This isn’t going to come as much of a surprise to most of you as the notion of “walled garden” on the Net isn’t new. But I ran into an example yesterday that, while it didn’t surprise me, pissed me off and got me thinking again.
While doing some basic research on ebooks at Amazon, I noticed a trend that caught my immediate attention. My Container Gardening ebook had slipped in the visible rankings to the very bottom of the second page from high on the first page. All ebooks above it, except one, were signed up for KDP Select. This is Amazon’s programme that gives you some promotional abilities in exchange for giving Amazon exclusivity of sales. I also checked the sales ranks of about half of those books and every one I checked was worse than my container book (except for that one ahead of me that wasn’t KDP). As far as I could see, my ebook was downgraded because I wasn’t an Amazon KDP Select member.
Bottom line – Amazon was saying, if you don’t give us exclusive rights, if you sell your books outside of our walled garden, we won’t rank you as highly. Amazon will give “bonus points” in their algorithms to KDP enrolled books.
The first thing I did was start to look at the sales numbers for the other retail channels – iBooks, B&N, and Nook are the other three of any consequence. Together they account for somewhere around 10-15% of my sales numbers but not one of them is even close to being critical to my income.

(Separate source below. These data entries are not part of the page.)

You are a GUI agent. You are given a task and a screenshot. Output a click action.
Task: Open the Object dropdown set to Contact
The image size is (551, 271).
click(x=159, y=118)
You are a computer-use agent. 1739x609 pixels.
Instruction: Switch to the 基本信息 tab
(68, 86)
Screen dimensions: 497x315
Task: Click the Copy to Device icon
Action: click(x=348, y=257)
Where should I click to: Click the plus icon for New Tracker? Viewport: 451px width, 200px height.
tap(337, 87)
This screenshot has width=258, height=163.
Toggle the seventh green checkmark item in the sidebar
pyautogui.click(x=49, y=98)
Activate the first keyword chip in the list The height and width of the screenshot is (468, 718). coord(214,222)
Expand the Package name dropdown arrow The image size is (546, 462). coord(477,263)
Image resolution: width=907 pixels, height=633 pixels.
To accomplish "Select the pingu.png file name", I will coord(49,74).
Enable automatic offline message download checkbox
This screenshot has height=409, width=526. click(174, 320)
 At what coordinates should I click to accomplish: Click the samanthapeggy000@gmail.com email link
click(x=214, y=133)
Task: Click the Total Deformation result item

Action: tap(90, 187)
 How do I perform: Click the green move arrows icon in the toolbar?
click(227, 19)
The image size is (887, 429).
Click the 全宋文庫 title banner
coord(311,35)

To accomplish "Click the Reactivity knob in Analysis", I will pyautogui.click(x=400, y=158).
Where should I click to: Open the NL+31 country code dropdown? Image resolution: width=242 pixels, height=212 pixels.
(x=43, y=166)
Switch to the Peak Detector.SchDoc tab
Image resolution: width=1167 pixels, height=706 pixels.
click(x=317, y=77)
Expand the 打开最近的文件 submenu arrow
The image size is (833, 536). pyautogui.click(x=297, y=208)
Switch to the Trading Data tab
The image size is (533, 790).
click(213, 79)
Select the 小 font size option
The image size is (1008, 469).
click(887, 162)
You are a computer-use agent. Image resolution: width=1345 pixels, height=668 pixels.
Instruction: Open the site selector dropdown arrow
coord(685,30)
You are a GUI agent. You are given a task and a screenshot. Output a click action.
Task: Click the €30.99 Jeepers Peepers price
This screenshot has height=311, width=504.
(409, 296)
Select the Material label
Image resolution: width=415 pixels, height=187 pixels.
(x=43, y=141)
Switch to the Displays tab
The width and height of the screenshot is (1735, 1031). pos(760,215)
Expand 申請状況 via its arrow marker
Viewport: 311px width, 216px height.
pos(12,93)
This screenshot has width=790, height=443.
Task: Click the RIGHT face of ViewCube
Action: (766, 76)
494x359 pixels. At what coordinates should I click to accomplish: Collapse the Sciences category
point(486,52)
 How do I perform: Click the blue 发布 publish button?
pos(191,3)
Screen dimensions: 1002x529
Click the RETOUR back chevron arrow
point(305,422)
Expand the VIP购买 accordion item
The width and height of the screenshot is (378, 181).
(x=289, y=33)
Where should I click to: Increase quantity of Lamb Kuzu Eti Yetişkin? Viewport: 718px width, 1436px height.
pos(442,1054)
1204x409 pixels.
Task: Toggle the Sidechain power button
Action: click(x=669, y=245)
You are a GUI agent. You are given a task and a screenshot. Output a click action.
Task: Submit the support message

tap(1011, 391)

There would appear to be several big questions here. The most obvious is how will slipping in the rankings hurt my sales? (big time!) The second is will implementing this system across the board (it doesn’t appear to be yet) hurt Amazon’s sales? My guess is they’re testing these things out now (Amazon is one of the Net’s biggest site analyzer/testers).
But frankly, as long as the ebooks on the top of the list get decent reviews and sell reasonably well, then Amazon has no reason to put anybody’s book on top of the list. And if they decide to reward their author or publisher partners with this kind of service, it’s well within their rights to do so.
It’s not a great development for writers, for readers using other e-readers, for publishers or other retailers but when the big dawg barks, you have to pay attention.
Update: 24 hours later those results are still in play but other searches are not showing this result. So either the test is running a long time or I’m missing something (either is possible). But it’s a wake up call to what could indeed happen.